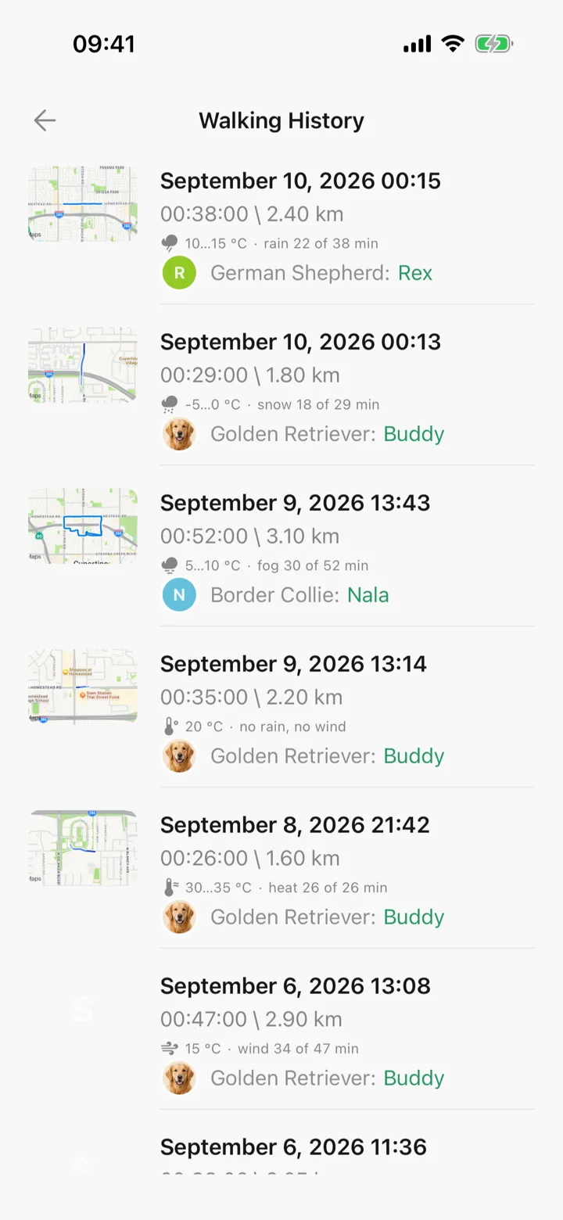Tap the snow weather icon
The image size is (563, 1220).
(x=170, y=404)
§
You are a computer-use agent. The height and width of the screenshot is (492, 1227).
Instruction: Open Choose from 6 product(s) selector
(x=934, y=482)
§
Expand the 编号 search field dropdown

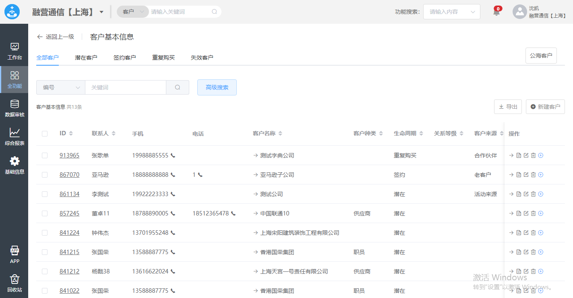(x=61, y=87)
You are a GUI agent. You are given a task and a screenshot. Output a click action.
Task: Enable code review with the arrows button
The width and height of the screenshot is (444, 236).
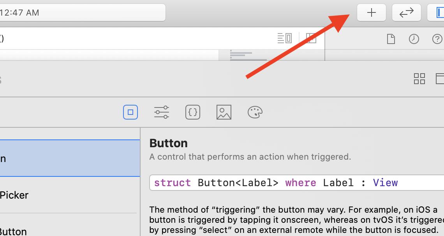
§
**The problem**:
Please copy each line of the records above that holds the word "width".

**Reply to the task**:
You are a computer-use agent. The height and width of the screenshot is (492, 1227).
The width and height of the screenshot is (444, 236).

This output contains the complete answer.